Observation data (J2000 epoch)
- Constellation: Cetus
- Right ascension: 02^{h} 37^{m} 14.50^{s}
- Declination: ±07° 18′ 28.0″
- Redshift: 0.021695
- Heliocentric radial velocity: 6504 ± 42 km/s
- Distance: 301.6 ± 21.3 Mly (92.48 ± 6.54 Mpc)
- Group or cluster: [CHM2007] HDC 157, [CHM2007] LDC 181, [T2015] nest 200334

Characteristics
- Type: E
- Size: ~105,800 ly (32.44 kpc) (estimated)

Other designations
- IRAS F02345+0705, UGC 2102, MCG +01-07-016, CGCG 414-027
- References:

= NGC 997 =

Interacting Galaxy in the constellation Cetus

NGC 997 is an interacting galaxy in the constellation of Cetus. The galaxy was discovered by Albert Marth on 10 November 1863. It has a regularly rotating central molecular gas disk, containing a black hole of between 4 × 10^{7} and 1.8 × 10^{9} solar masses. Its speed relative to the cosmological background is 6,270 ± 45 km/s, corresponding to a Hubble distance of 92.5 ± 6.5 Mpc (~302 million ly).
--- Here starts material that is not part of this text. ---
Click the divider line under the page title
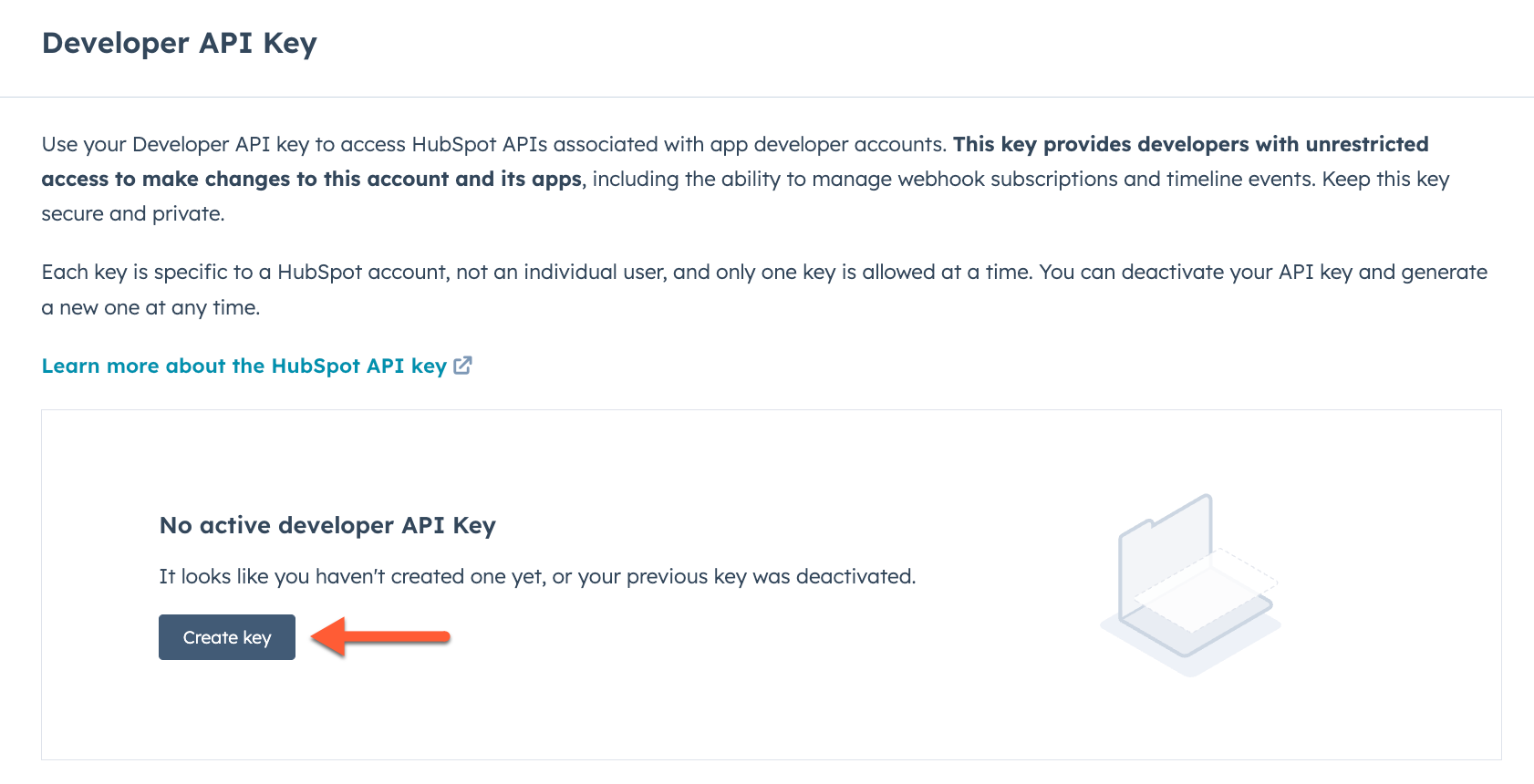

NGC 997 is accompanied by PGC 200205, also designated as NGC 997 NED01, a compact galaxy. No data is available for the latter galaxy. So, this pair may be due to an optical alignment, or they may be two gravitationally interacting galaxies about to merge.

One supernova has been observed in NGC 997: SN 2020nej (type Ia, mag. 17).